Compito da svolgere :: Dal testo sugli italiani in Nicaragua riportato qui sotto, restituisci tale e quale tutto ciò che va da "di Bái Qiú’ēn" giù fino a "di guadagno personale.".

Testo di partenza ::
┄┄┄┄┄┄
Gli italiani in Nicaragua…
… da Sandino al primo Somoza.
di Bái Qiú’ēn
Le decían bandolero por mirar al sol de frente / quería tanto a su pueblo, no quería ser presidente. (Carlos Mejía Godoy, Eran 30 con él)
«Manifesto ai liberali nicaraguensi
«Correligionari e compañeros,
«Mi rivolgo a voi, dopo tre anni di valorosa lotta, per invitarvi ancora una volta a proseguire nell’azione liberatrice che il nostro esercito ha sostenuto, dopo il tradimento al nostro Partito Liberale ha fatto José María Moncada, venendo a patti con gli invasori yankee il 4 maggio 1927.
«[…] L’imposizione di Moncada alla Presidenza della Repubblica [per il periodo 1929-1933] dà l’opportunità, ai più volte traditori del nostro Partito Liberale, per soddisfare le loro ambizioni di guadagno personale.
«[…] Di fronte all’imposizione di Moncada, fatta dai pirati yankee, Siamo disposti a cacciarlo dal potere con le pallottole, fino al ristabilimento del Governo Nazionale. Moncada si limita a tutelare, come i conservatori, gli interessi degli yankee, poiché gli hanno dato il potere. Il Governo Nazionale, che oggi proclamiamo, si prenderà cura degli interessi dei figli del Paese, non di quelli dei pirati. Non spareremo una sola pallottola contro il liberalismo, e non crediamo che vi sia un solo liberale disposto a sparare contro di noi. Le nostre armi liberatrici le useremo soltanto contro il traditore Moncada e contro chi lo segue, poiché non sono liberali, ma traditori della Patria e del Partito. Le nostre armi liberatrici sono pronte a cacciare Moncada da quel potere che gli invasori gli hanno dato come ricompensa per il suo tradimento.
«El Chipotón, 1° gennaio 1929.
«Patria y Libertad».
***
Sono note le interviste a Sandino del radicale statunitense Carleton Beals (febbraio 1928) e del nazionalista basco Ramón de Belausteguigoitia (febbraio 1933), ma tra coloro che s’interessano del Nicaragua sono davvero pochi a sapere che pure un giornalista del regime fascista intervistò il Generale degli Uomini Liberi nel febbraio 1929 sulle montagne della zona di Jinotega dove aveva il suo Quartier Generale (El Chipote), circa un mese dopo la stesura del manifesto parzialmente riportato sopra. Si tratta dell’aretino autodidatta Mario Appelius, redattore viaggiante di Il Popolo d’Italia dal 1922 per volere del direttore Arnaldo Mussolini (che ne divenne il mentore), collaboratore di vari quotidiani e riviste tra i quali Il Mattino, La Nazione, La Gazzetta del Mezzogiorno, L’Illustrazione Italiana, Augustea. Dal 1941 divenne uno spregiudicato conduttore radiofonico all’EIAR con la sua rubrica quotidiana in coda al giornale-radio serale (Commenti ai fatti del giorno), guadagnandosi l’appellativo di «microfono del Duce» con le sue continue offese e volgarità.
┄┄┄┄┄┄
Dati ::

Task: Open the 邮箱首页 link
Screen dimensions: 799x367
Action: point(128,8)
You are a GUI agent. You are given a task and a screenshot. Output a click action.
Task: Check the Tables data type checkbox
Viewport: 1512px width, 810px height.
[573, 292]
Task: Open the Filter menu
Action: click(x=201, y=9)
┄┄┄┄┄┄
Risposta ::
di Bái Qiú’ēn
Le decían bandolero por mirar al sol de frente / quería tanto a su pueblo, no quería ser presidente. (Carlos Mejía Godoy, Eran 30 con él)
«Manifesto ai liberali nicaraguensi
«Correligionari e compañeros,
«Mi rivolgo a voi, dopo tre anni di valorosa lotta, per invitarvi ancora una volta a proseguire nell’azione liberatrice che il nostro esercito ha sostenuto, dopo il tradimento al nostro Partito Liberale ha fatto José María Moncada, venendo a patti con gli invasori yankee il 4 maggio 1927.
«[…] L’imposizione di Moncada alla Presidenza della Repubblica [per il periodo 1929-1933] dà l’opportunità, ai più volte traditori del nostro Partito Liberale, per soddisfare le loro ambizioni di guadagno personale.